In response, Manulife Financial, along with Met Life, Prudential Financial, and the New York Life Insurance Company, conducted joint field testing, with the help of a third-party consultant to collect and review data in a way that would preserve confidentiality. The analysis examined nine products lines, representative of typical products available in North America, results from the December 2007-2012 period, and provided historic U.S. Generally Accepted Accounting Principles (U.S. GAAP) results for comparative purposes.

In the resulting whitepaper, the group says “we have concluded that many of the principles underlying the standard are sound, but once we looked into the details, there are a number of significant issues that need to be addressed.”

Speaking on his own at Citi Global Financial Conference in Hong Kong last month, Steve Roder, Manulife’s senior executive vice president and chief financial officer, was a little more pointed:

In short, the draft accounting standards, he says, are inappropriate. Moreover, if they are enacted in their present form, he says they will introduce “ridiculous complexity and produce unwelcome adverse consequences, for both consumers and society.”

“Let's talk about this crusade to make companies mark everything on the balance sheet to market,” he says. “Any suggestion to the IASB that mark-to-market accounting might be problematic or inappropriate are met with cries of blasphemy. The IASB's response? Market consistency promote transparency and comparability.”

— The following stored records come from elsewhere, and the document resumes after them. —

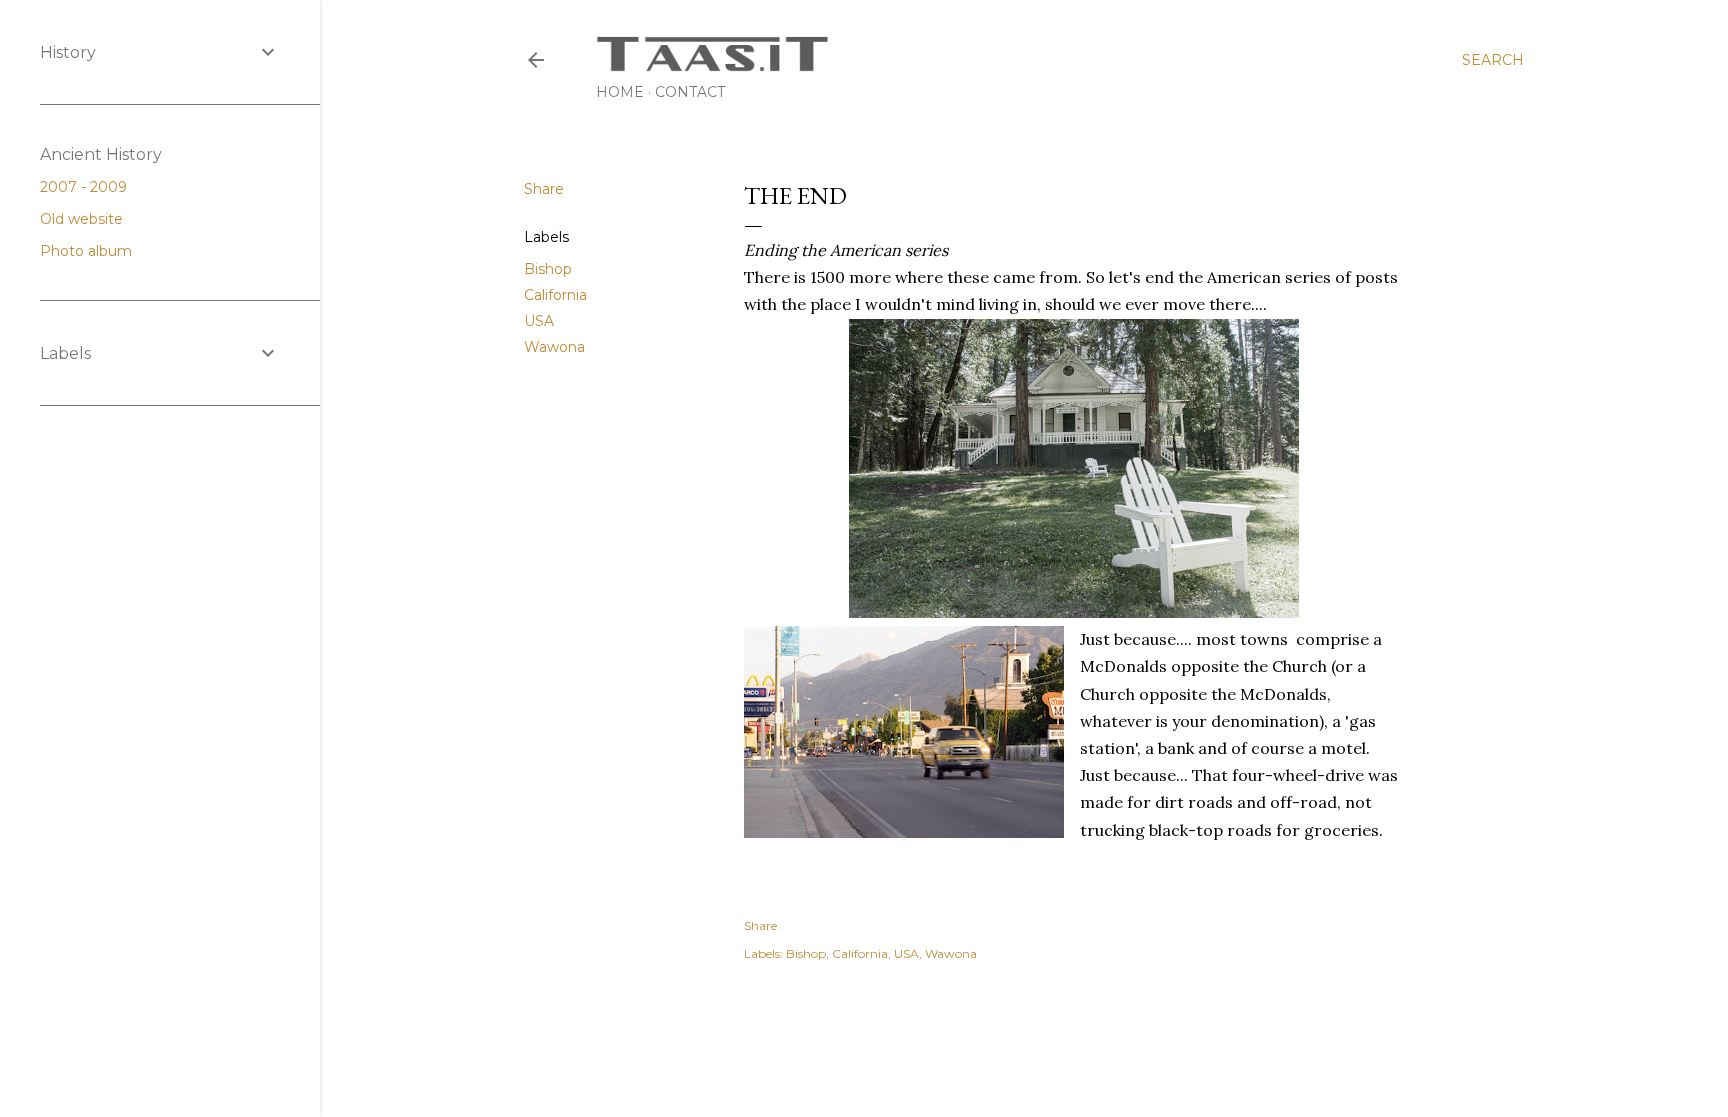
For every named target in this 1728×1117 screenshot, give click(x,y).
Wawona (554, 347)
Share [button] (544, 189)
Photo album (88, 251)
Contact (690, 92)
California (555, 295)
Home (620, 92)
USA (539, 321)
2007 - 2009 (85, 187)
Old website (83, 219)
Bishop (548, 269)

In reality though, he says using a quarterly, market discount rate when reporting very long term cash flows, for example, produces valuation change worth billions.

“A 25 basis point, quarter-to-quarter change in interest rates does not inform my view of rates in 60 years time at all. There isn't even a market for these liabilities,” he says. "The results of our testing show that the proposals add massive, unwarranted volatility, complexity, and create a misalignment between accounting and the economics of the business. These proposals do not work.”

If the standards were enacted, he adds, they would result in financial statements that are even less intelligible than they are today, and the volatility would dissuade life companies from underwriting very long term products. In turn, as the industry underwrites less risk, it would need to pull away from investing in very long term investment assets, like infrastructure, to match their liabilities.

“I believe standard setters should be cognizant of these real world issues,” he says. “Surely this recognition that industries are different, and the use of accounting standards and disclosures appropriate to the industry is preferable to the blind pursuit of comparability across industries.”